### Фрагмент документа
#####

Голодные дети полгода сидят взаперти

Вообще-то у Маринки и мать была такая же непутевая, и бабка. Их в свое время лишили родительских прав, и у нее сейчас дело к тому идет. Когда пьяная Маринка колотит свою детвору, весь подъезд затыкает уши — слушать вопли детей невыносимо. А вмешиваться... Во-первых, в квартиру Маринка «чужих» не впускает, а во-вторых, устали уже, ведь завтра все повторится сначала...

Так что единственное, чем могут реально помочь двоим Маринкиным детям соседи — передать им в пакетиках еду. Для этого, правда, приходится прибегать к разным ухищрениям — в квартиру-то не попасть. Еще соседи звонят в милицию и нам вот позвонили: приезжайте, мол, напишите-помогите, мочи ведь нету, как жалко детей!

«В гости» к горе-мамаше в дом на улицу Латышских Стрелков отправляемся вместе с инспекторами по делам несовершеннолетних. По дороге обсуждаем сложности их работы. Да, горе-родителей и несчастных детей сейчас полно. Но как помочь этим детям? Ведь у милиции нет даже права проникновения в злополучные квартиры без санкции прокуратуры. Хорошо, если алкаши-родители откроют дверь, но чаще — посылают милиционеров куда подальше. Другая проблема: набрать свидетельские показания и вызвать свидетелей в суд по делу о лишении родительских прав. Свидетели, а это, как правило, соседи неблагополучных, боятся что-либо подписывать, боятся, что их затаскают по судам.

Ну и еще одна «закавыка» — чрезвычайно трудно предъявить родителям обвинение в жестоком обращении с детьми. Сегодня малыш в слезах рассказывает, как мамка его била, а завтра она купила ему конфетку, и он уже отказывается вспоминать про битье. Опять же надо вовремя успеть после побоев привести дите к судмедэкспертам. А у тех свои «принципы»: ну какой, дескать, родитель не бьет ребенка по заднице? Где кровища, где переломы? Вот и с Маринкиными детьми получилось то же самое. Дело «о жестоком обращении» развалилось... Но прав ее лишать все равно будут, заверили меня инспектора ПДН, документы для этого уже готовы.

#####

### Условие задания
Допишите продолжение заметки о голодных детях, запертых в квартире. Начните сразу после её последнего предложения.

### Приведённые строки
#####

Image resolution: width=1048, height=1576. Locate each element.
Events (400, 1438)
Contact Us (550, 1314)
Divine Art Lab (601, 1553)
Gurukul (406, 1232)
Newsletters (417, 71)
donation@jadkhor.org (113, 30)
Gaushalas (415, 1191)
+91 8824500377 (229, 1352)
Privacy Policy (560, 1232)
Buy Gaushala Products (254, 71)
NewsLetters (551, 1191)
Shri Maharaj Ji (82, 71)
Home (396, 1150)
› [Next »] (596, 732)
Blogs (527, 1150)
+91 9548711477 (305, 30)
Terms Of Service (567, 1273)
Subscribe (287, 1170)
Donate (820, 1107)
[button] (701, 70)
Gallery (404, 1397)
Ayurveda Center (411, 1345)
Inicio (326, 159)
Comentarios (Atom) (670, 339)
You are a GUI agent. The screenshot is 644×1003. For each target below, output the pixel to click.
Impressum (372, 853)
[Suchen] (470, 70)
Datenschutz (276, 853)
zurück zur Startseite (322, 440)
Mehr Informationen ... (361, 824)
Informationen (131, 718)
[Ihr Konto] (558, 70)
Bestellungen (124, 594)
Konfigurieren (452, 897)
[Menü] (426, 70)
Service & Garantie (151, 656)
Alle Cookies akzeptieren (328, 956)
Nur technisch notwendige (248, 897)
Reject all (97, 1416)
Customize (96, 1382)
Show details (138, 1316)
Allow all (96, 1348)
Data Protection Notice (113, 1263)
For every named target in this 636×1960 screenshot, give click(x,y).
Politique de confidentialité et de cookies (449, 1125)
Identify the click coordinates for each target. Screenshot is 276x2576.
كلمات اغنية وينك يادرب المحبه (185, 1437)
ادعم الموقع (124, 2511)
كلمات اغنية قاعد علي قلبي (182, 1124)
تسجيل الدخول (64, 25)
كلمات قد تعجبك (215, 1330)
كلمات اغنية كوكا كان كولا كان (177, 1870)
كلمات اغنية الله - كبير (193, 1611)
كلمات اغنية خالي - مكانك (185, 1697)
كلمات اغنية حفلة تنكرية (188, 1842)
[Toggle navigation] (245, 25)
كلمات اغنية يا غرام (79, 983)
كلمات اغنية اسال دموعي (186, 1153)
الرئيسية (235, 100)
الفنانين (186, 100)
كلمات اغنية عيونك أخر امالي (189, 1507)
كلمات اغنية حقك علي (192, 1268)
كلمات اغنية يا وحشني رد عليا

#####

### Ответ к заданию
...Проникнуть в квартиру, как и ожидали, оказывается непросто. Сердобольные соседки сообщают нам, что Марина сейчас «бухает» у приятелей, таких же алкашей, а детишки сидят одни, запертые и голодные. С грехом пополам находим Марину. Чтоб отвела нас к детям, приходится идти на обман: из собеса, мол, мы, насчет чеков и жетонов. 7-летний Андрюша и 5-летняя Алина заметно рады нам, непрошеным гостям. Ведь сидеть запертыми им очень тоскливо. Есть в доме нечего, игрушек тоже нет, не говоря уж про телевизор. На улице последний раз дети были... летом. Теперь видят улицу лишь в окошко своего шестого этажа.

— Мама каждый день обещает пойти с нами гулять, а сама не идет, — жалуется нам Андрей.

— Холодно там, — огрызается Марина.

Старший, Андрюша, с тоской вспоминает детский садик. Там были игрушки, «пистики» разные, там он выучил песню «В лесу родилась елочка» и немного научился считать. Младшая Алина в садик никогда не ходила, поэтому никогда не видела Деда Мороза и песенку про елочку не знает.

— Платить нечем за детсад. Мне и за квартиру-то нечем платить, — объясняет Марина. Кстати, за долги у нее в квартире отключили холодную воду. Из кранов течет только кипяток.

— От тяжелой жизни, значит, пьете? — спрашиваю.

— Не от тяжелой, а от х... — уточняет Марина.

Говорит, что у бывшей детдомовки другой жизни быть и не может. Когда завожу разговор про ее детство и ее мать, Марина не сразу и понимает, кем это я интересуюсь:

— Какая еще мама? А-а-а! Матуха-то моя? Скажете тоже, мама... Я ведь только после детдома узнала, что у меня такая есть. Матуха пьяная всегда была, они со своим е... надо мной издевались. А вот папка у меня был хороший, даже в кино водил. Когда он умер, я тоже пить стала...

То, что у нее отберут детей, Марину не волнует: все равно я их не подниму. Если кого и жалеет Марина, то только себя, и плачет при этом пьяными слезами. Когда ее дети вырастут и выйдут из детдомовских стен, они тоже вернутся в родное, обшарпанное и вонючее «гнездышко», если Марину к тому времени не выселят за долги и с ней не случится ничего другого. И они тоже станут звать свою непутевую мамку «матухой», и все, с 90-процентной вероятностью, повторится сначала. А пока что они зовут ее мамой. Любим, говорят, свою маму. Ну и что, что дерется и гулять не пускает? Без мамочки деткам плохо — это каждый знает...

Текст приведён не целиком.